_What needs to be done_
Go through the entries and copy every one exactly.

_Given information_
┄┄┄┄┄┄┄┄┄┄

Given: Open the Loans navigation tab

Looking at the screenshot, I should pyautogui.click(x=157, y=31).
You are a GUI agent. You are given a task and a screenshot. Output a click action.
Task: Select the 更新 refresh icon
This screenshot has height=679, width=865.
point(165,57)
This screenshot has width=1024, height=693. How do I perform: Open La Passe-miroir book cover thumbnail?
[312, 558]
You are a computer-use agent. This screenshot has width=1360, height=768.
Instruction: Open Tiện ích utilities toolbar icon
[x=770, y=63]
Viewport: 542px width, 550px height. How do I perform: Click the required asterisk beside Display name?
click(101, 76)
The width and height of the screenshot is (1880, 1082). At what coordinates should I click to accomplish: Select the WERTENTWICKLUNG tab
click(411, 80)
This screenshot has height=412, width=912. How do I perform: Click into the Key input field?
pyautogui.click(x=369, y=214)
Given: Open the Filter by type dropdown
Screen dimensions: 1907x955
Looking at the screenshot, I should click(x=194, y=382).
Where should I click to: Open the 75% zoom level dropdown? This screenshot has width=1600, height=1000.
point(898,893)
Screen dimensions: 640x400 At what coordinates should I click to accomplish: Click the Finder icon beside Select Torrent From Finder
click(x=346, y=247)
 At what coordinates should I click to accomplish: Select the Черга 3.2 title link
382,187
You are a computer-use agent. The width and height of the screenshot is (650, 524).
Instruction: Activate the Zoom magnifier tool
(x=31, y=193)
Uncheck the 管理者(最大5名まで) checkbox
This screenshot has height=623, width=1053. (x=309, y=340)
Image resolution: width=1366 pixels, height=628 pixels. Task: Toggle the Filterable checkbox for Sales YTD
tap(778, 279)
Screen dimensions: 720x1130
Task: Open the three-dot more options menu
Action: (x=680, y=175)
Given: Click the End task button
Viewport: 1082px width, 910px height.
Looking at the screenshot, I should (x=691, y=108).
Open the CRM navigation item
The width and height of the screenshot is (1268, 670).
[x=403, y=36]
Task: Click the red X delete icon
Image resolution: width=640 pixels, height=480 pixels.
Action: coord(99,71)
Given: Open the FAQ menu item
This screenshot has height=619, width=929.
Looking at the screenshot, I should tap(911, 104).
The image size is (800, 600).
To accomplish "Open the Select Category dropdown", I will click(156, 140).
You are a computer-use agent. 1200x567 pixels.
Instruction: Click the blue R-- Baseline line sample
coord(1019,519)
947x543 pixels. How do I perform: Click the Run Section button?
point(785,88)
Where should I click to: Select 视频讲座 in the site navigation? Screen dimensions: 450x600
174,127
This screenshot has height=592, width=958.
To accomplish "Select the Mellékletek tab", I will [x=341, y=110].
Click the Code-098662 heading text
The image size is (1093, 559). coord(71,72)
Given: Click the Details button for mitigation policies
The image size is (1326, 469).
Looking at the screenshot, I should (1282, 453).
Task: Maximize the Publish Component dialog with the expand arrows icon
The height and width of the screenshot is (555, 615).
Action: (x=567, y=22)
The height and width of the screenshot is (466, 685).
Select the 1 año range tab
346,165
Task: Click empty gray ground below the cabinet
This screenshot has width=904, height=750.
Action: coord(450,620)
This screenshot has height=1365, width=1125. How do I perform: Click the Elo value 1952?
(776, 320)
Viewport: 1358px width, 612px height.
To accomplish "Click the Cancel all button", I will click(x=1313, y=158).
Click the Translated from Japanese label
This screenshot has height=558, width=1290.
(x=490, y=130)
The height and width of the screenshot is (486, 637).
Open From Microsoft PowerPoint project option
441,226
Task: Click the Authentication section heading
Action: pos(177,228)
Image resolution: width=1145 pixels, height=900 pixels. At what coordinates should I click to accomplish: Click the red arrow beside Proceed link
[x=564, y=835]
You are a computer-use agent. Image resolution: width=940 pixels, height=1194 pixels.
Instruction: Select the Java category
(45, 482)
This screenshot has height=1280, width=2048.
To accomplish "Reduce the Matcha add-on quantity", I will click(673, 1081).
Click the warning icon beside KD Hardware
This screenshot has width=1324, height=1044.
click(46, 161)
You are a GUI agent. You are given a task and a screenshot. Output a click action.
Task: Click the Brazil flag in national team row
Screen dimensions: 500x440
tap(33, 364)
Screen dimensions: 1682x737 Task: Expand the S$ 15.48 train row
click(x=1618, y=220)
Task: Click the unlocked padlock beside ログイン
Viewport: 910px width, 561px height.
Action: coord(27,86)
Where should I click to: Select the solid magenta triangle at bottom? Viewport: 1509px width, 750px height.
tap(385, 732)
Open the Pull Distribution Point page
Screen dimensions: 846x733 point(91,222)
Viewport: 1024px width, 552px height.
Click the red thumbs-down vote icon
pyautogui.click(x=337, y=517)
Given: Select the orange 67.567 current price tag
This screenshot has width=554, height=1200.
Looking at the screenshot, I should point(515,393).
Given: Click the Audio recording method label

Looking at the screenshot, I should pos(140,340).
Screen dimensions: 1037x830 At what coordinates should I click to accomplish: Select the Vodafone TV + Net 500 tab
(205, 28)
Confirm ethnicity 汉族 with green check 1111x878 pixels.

┄┄┄┄┄┄┄┄┄┄

_Problem solution_
Given: Open the Loans navigation tab

Looking at the screenshot, I should pyautogui.click(x=157, y=31).
You are a GUI agent. You are given a task and a screenshot. Output a click action.
Task: Select the 更新 refresh icon
This screenshot has height=679, width=865.
point(165,57)
This screenshot has width=1024, height=693. How do I perform: Open La Passe-miroir book cover thumbnail?
[312, 558]
You are a computer-use agent. This screenshot has width=1360, height=768.
Instruction: Open Tiện ích utilities toolbar icon
[x=770, y=63]
Viewport: 542px width, 550px height. How do I perform: Click the required asterisk beside Display name?
click(101, 76)
The width and height of the screenshot is (1880, 1082). At what coordinates should I click to accomplish: Select the WERTENTWICKLUNG tab
click(411, 80)
This screenshot has height=412, width=912. How do I perform: Click into the Key input field?
pyautogui.click(x=369, y=214)
Given: Open the Filter by type dropdown
Screen dimensions: 1907x955
Looking at the screenshot, I should click(x=194, y=382).
Where should I click to: Open the 75% zoom level dropdown? This screenshot has width=1600, height=1000.
point(898,893)
Screen dimensions: 640x400 At what coordinates should I click to accomplish: Click the Finder icon beside Select Torrent From Finder
click(x=346, y=247)
 At what coordinates should I click to accomplish: Select the Черга 3.2 title link
382,187
You are a computer-use agent. The width and height of the screenshot is (650, 524).
Instruction: Activate the Zoom magnifier tool
(x=31, y=193)
Uncheck the 管理者(最大5名まで) checkbox
This screenshot has height=623, width=1053. (x=309, y=340)
Image resolution: width=1366 pixels, height=628 pixels. Task: Toggle the Filterable checkbox for Sales YTD
tap(778, 279)
Screen dimensions: 720x1130
Task: Open the three-dot more options menu
Action: (x=680, y=175)
Given: Click the End task button
Viewport: 1082px width, 910px height.
Looking at the screenshot, I should (x=691, y=108).
Open the CRM navigation item
The width and height of the screenshot is (1268, 670).
[x=403, y=36]
Task: Click the red X delete icon
Image resolution: width=640 pixels, height=480 pixels.
Action: coord(99,71)
Given: Open the FAQ menu item
This screenshot has height=619, width=929.
Looking at the screenshot, I should tap(911, 104).
The image size is (800, 600).
To accomplish "Open the Select Category dropdown", I will click(156, 140).
You are a computer-use agent. 1200x567 pixels.
Instruction: Click the blue R-- Baseline line sample
coord(1019,519)
947x543 pixels. How do I perform: Click the Run Section button?
point(785,88)
Where should I click to: Select 视频讲座 in the site navigation? Screen dimensions: 450x600
174,127
This screenshot has height=592, width=958.
To accomplish "Select the Mellékletek tab", I will [x=341, y=110].
Click the Code-098662 heading text
The image size is (1093, 559). coord(71,72)
Given: Click the Details button for mitigation policies
The image size is (1326, 469).
Looking at the screenshot, I should (1282, 453).
Task: Maximize the Publish Component dialog with the expand arrows icon
The height and width of the screenshot is (555, 615).
Action: (x=567, y=22)
The height and width of the screenshot is (466, 685).
Select the 1 año range tab
346,165
Task: Click empty gray ground below the cabinet
This screenshot has width=904, height=750.
Action: coord(450,620)
This screenshot has height=1365, width=1125. How do I perform: Click the Elo value 1952?
(776, 320)
Viewport: 1358px width, 612px height.
To accomplish "Click the Cancel all button", I will click(x=1313, y=158).
Click the Translated from Japanese label
This screenshot has height=558, width=1290.
(x=490, y=130)
The height and width of the screenshot is (486, 637).
Open From Microsoft PowerPoint project option
441,226
Task: Click the Authentication section heading
Action: pos(177,228)
Image resolution: width=1145 pixels, height=900 pixels. At what coordinates should I click to accomplish: Click the red arrow beside Proceed link
[x=564, y=835]
You are a computer-use agent. Image resolution: width=940 pixels, height=1194 pixels.
Instruction: Select the Java category
(45, 482)
This screenshot has height=1280, width=2048.
To accomplish "Reduce the Matcha add-on quantity", I will click(673, 1081).
Click the warning icon beside KD Hardware
This screenshot has width=1324, height=1044.
click(46, 161)
You are a GUI agent. You are given a task and a screenshot. Output a click action.
Task: Click the Brazil flag in national team row
Screen dimensions: 500x440
tap(33, 364)
Screen dimensions: 1682x737 Task: Expand the S$ 15.48 train row
click(x=1618, y=220)
Task: Click the unlocked padlock beside ログイン
Viewport: 910px width, 561px height.
Action: coord(27,86)
Where should I click to: Select the solid magenta triangle at bottom? Viewport: 1509px width, 750px height.
tap(385, 732)
Open the Pull Distribution Point page
Screen dimensions: 846x733 point(91,222)
Viewport: 1024px width, 552px height.
Click the red thumbs-down vote icon
pyautogui.click(x=337, y=517)
Given: Select the orange 67.567 current price tag
This screenshot has width=554, height=1200.
Looking at the screenshot, I should point(515,393).
Given: Click the Audio recording method label

Looking at the screenshot, I should pos(140,340).
Screen dimensions: 1037x830 At what coordinates should I click to accomplish: Select the Vodafone TV + Net 500 tab
(205, 28)
Confirm ethnicity 汉族 with green check 1111x878 pixels.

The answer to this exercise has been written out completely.